E una volta che gli Stati Uniti si erano piegati alle richieste saudite di attaccare un altro sovrano, era solo una questione di pianificazione:
"Ore prima dell’inizio della campagna militare, funzionari degli Stati Uniti ha tenuto una conference call per discutere i preparativi finali. Durante la chiamata, i militari hanno chiesto se il Qatar avrebbe preso parte ai raid e se i paesi avrebbero reso pubblica la loro partecipazione
Kerry si trovava in una suite al 34 ° piano del Waldorf Astoria di New York, dove incontrava i leader che partecipavano alle riunioni delle Nazioni Unite. Chiamò i suoi omologhi del Golfo per assicurarsi che rispettassero gli impegni presi.
Gli Emirati Arabi Uniti, che alcuni funzionari della difesa definiscono una "Piccola Sparta" a causa dell'imponente forza militare, hanno avuto il ruolo più robusto. Uno dei piloti degli EAU era una donna. Due piloti degli F-15 erano membri della famiglia reale saudita, tra cui il principe Khaled bin Salman, figlio del principe ereditario. Nella terza ondata di raid, la metà degli aerei d'attacco proveniva da paesi arabi".
La migliore notizia per Obama: ora è solo una questione di tempo per ricreare un pretesto come quello che l'alleanza saudita-statunitense creò nell'estate del 2013 per giustificare il primo tentativo di rimuovere Assad, e ancora una volta ottenere l’appoggio del popolo americano, naturalmente con il supporto dei media statunitensi.

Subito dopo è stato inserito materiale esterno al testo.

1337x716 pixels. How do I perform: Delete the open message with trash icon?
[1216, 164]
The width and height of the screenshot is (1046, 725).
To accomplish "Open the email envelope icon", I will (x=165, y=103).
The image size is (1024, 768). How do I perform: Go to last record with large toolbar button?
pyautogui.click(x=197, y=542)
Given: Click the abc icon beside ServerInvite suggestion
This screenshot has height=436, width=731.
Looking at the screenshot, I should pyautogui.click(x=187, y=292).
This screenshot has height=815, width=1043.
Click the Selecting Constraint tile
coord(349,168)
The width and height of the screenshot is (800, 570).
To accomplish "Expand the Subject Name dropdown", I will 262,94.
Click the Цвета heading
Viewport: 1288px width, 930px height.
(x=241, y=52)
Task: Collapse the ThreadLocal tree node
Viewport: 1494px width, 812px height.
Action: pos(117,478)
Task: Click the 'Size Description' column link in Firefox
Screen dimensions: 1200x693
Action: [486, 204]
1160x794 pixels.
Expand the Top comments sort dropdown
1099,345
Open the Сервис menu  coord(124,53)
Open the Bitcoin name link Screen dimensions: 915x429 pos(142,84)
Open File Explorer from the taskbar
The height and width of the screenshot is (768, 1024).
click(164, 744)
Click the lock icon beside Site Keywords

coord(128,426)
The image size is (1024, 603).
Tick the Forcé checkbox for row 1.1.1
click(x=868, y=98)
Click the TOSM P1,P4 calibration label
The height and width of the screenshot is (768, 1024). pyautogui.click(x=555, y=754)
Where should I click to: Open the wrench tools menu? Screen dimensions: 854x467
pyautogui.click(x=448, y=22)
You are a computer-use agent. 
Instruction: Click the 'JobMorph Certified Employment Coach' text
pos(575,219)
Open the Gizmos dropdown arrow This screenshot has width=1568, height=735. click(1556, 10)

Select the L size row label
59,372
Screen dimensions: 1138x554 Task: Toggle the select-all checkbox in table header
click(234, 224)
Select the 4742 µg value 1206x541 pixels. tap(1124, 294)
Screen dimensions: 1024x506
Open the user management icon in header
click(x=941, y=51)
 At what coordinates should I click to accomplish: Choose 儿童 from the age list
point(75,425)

Ma come si fa a spiegare che è ancora una volta solo una farsa? Il seguente trafiletto dovrebbe spiegare tutto:

"La delegazione saudita presente alla riunione dell’11 settembre includeva il principe Bandar bin Sultan che, come capo dell’intelligence saudita, aveva criticato apertamente la decisione del presidente degli Stati Uniti Barack Obama di non voler bombardare le forze di Assad. Funzionari statunitensi hanno interpretato la sua presenza come un segnale di unità della corte inviato dal re".
In realtà, la sua presenza è un segno che lo stesso burattinaio che ha tirato le corde, e fallito, nel 2013 nel rimuovere Assad, e come detto sopra è stato, almeno ufficialmente, rimosso dall’incarico, è ancora una volta il responsabile della campagna siriana, ed ha Obama saldamente in pugno.